### INPUT MATERIAL
----------
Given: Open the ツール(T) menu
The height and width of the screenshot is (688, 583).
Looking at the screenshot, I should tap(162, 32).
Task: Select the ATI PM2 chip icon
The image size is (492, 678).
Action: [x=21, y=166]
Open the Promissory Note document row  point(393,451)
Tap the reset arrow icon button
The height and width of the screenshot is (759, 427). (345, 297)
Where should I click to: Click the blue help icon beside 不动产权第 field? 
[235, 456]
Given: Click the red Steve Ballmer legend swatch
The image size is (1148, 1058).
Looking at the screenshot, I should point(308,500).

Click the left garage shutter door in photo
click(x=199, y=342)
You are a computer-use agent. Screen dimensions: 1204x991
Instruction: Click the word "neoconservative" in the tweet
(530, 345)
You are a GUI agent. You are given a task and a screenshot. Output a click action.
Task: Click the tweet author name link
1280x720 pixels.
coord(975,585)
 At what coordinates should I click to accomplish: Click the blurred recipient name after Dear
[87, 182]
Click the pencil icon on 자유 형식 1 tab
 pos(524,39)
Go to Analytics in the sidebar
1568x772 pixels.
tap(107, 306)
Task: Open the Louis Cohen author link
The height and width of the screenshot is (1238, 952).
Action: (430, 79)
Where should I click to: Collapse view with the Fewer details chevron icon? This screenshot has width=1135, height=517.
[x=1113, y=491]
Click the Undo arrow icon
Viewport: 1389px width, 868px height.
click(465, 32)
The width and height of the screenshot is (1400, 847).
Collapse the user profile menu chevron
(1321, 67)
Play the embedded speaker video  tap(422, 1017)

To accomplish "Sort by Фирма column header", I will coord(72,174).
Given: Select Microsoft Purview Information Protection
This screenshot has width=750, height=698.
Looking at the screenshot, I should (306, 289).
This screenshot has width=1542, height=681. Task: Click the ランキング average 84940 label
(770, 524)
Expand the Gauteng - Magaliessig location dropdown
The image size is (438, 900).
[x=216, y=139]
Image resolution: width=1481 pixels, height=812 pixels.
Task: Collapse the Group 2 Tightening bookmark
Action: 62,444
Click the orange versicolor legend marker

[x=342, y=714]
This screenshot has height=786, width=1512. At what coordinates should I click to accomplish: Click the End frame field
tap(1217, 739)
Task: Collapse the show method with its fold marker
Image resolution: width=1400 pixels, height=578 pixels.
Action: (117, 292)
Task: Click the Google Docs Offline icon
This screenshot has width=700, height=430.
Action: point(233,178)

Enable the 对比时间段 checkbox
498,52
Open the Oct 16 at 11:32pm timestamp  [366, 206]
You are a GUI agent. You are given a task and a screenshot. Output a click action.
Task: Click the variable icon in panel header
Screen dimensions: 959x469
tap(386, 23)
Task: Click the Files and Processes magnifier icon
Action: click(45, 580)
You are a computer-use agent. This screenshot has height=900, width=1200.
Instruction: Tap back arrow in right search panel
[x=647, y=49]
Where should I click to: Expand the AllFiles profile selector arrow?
----------
Copy out the listing above, from the line containing "Where should I click to: Click" through the line containing "Looking at the screenshot, I should point(308,500).", reproducing those lines verbatim and nothing else.

### ANSWER FOR THIS EXERCISE
Where should I click to: Click the blue help icon beside 不动产权第 field? 
[235, 456]
Given: Click the red Steve Ballmer legend swatch
The image size is (1148, 1058).
Looking at the screenshot, I should point(308,500).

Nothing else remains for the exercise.